▶ **Item position entries**
(begin)

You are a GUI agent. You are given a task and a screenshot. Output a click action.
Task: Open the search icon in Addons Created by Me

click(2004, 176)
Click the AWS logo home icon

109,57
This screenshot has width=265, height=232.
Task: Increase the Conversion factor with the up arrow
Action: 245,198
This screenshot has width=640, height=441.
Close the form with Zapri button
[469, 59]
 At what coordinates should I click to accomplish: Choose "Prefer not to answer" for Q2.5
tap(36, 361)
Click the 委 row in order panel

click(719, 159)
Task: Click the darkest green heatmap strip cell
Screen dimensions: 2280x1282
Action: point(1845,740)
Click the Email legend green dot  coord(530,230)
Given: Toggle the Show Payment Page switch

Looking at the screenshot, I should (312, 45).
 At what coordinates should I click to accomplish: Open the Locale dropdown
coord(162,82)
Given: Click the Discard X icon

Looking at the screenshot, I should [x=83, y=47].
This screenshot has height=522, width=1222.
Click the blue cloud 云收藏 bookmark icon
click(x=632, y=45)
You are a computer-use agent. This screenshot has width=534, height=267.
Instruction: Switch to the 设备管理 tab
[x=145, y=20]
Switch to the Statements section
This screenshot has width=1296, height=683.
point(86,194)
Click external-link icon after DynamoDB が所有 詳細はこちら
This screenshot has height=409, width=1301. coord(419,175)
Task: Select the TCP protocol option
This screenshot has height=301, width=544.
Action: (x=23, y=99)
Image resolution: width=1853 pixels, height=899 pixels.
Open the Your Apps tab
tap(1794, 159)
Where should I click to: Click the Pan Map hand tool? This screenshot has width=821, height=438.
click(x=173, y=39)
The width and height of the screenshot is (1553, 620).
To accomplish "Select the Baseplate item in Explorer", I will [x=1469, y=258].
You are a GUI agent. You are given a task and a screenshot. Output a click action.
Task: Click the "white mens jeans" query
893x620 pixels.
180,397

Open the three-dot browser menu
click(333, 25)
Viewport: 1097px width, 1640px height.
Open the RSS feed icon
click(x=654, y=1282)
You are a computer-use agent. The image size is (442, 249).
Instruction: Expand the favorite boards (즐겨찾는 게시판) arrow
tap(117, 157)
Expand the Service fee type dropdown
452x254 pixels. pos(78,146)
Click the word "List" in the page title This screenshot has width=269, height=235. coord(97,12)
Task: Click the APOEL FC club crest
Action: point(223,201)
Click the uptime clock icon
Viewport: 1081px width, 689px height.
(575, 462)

(end)

▶ **What is asked**
Please reproduce the material above, from the line with "You are a computer-use agent. This" up to and including the line with "point(86,194)", keeping every line and scaling each click coordinate in the answers by 0.75, rounded to whole numbers with halves going up.

▶ **Answer to this task**
You are a computer-use agent. This screenshot has width=534, height=267.
Instruction: Switch to the 设备管理 tab
[x=109, y=15]
Switch to the Statements section
This screenshot has width=1296, height=683.
point(65,146)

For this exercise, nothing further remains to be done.